Klar, die trägt ja auch zu eurer persönlichen Bequemlichkeit bei, weil ihr dann das fiese Katzenfutter nicht mehr riechen müsst.

Alle anderen Anregungen, die sich vor allem auf das Wohl des Kätzchens beziehen, kann man getrost ignorieren.

Sechs Monate ist für Freigang zu jung. Punkt.
Es wäre nicht das erste Kätzchen in dem Alter, bei dem der Besitzer dann später unströstlich hier auftaucht, weil das Kleine spurlos verschwunden ist. Das hat mit in Watte packen nichts zu tun.
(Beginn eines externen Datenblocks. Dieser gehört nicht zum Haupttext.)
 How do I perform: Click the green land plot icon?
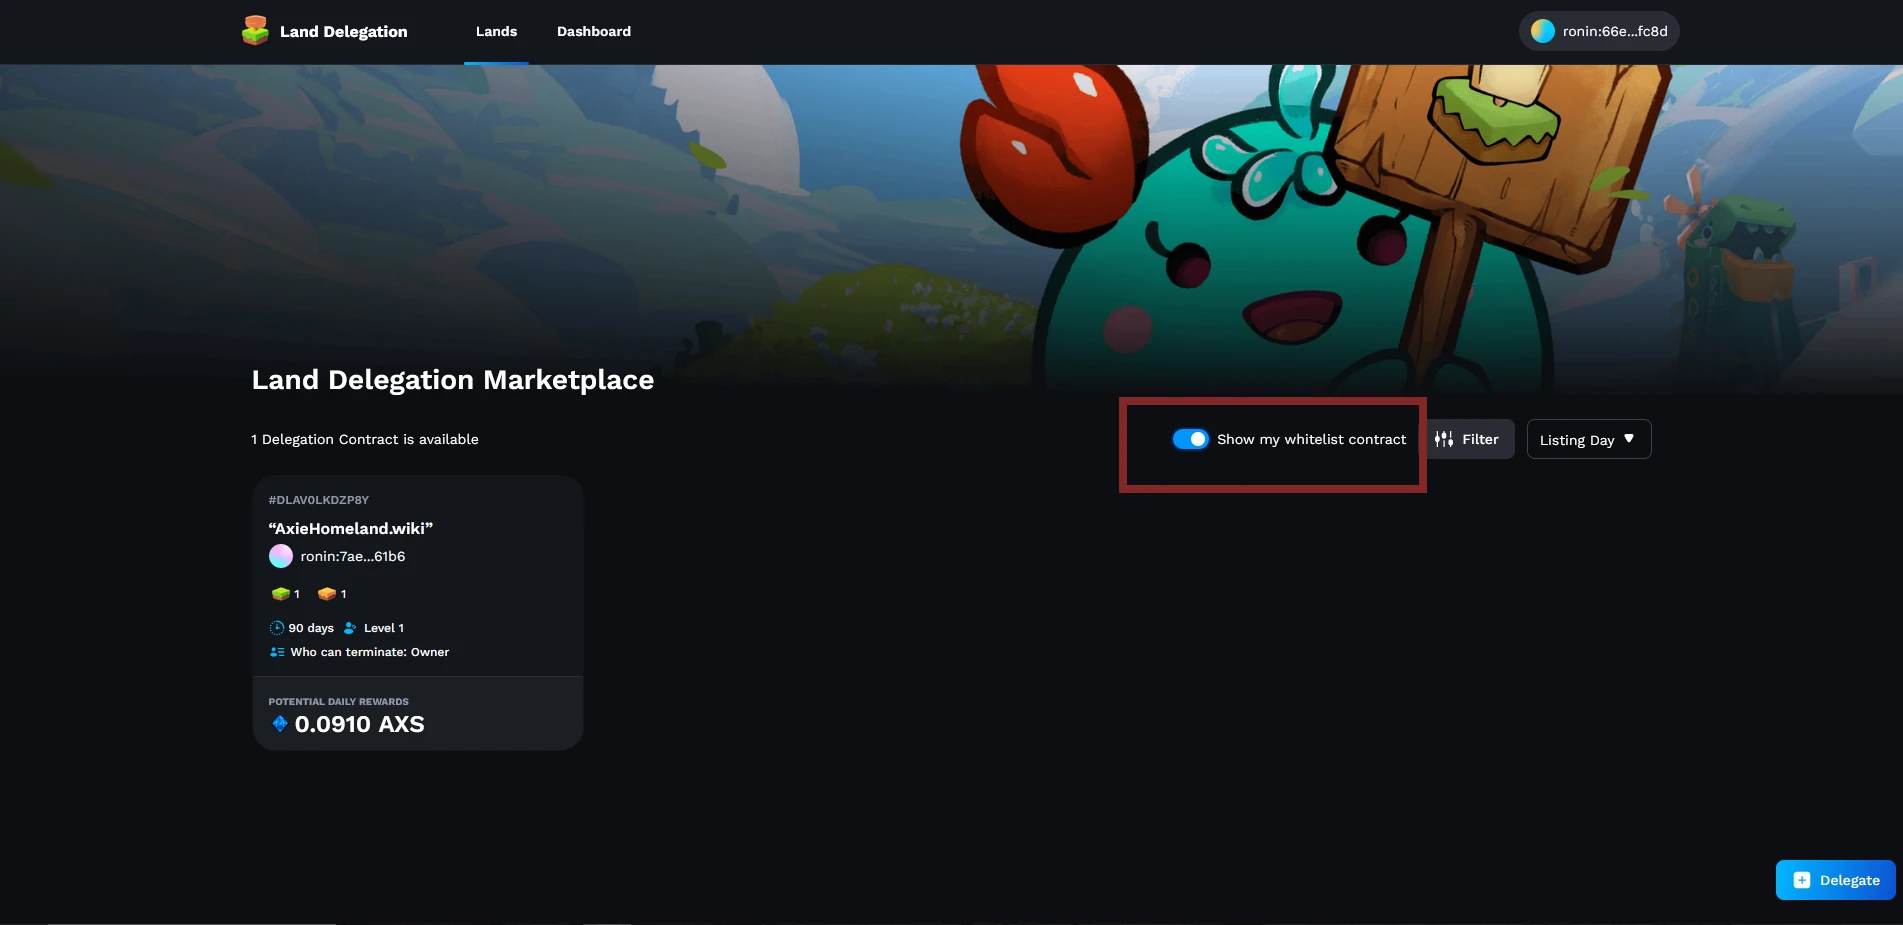pyautogui.click(x=280, y=594)
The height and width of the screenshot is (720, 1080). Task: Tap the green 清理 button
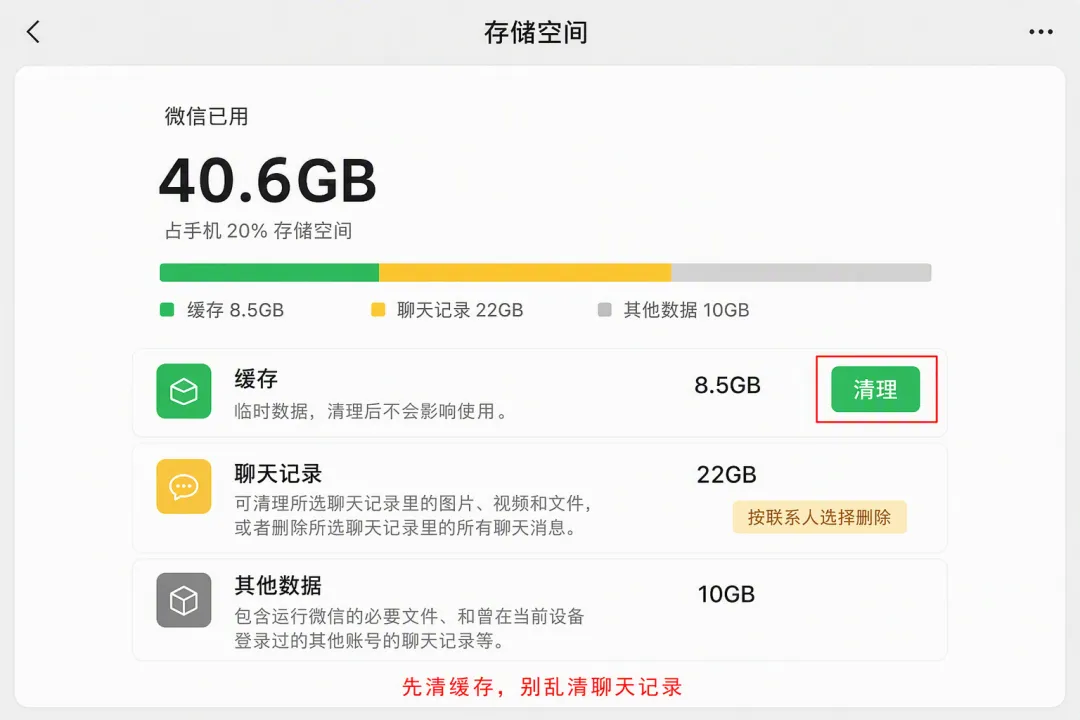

Eine erwachsene Einzelkatze mit einem 6 Wochen alten Kätzchen vergesellschaften wollen ist eine schlechte Idee. Punkt. Das wird weder den Bedürfnissen des Kleinen noch denen der großen Katze gerecht.

Wenn ihr kein zweites Kätzchen dazu setzen wollt oder könnt, dann vermittelt das Kleine in einen Haushalt mit einem zweiten Kätzchen oder gebt es an ein gescheites Tierheim ab, wo es eine Chance auf artgerechte Vermittlung hat.

Irgendwie glaube ich dann am Ende doch nicht, dass es mit dem schlechten Gewissen dem Kleinen gegenüber so weit her war.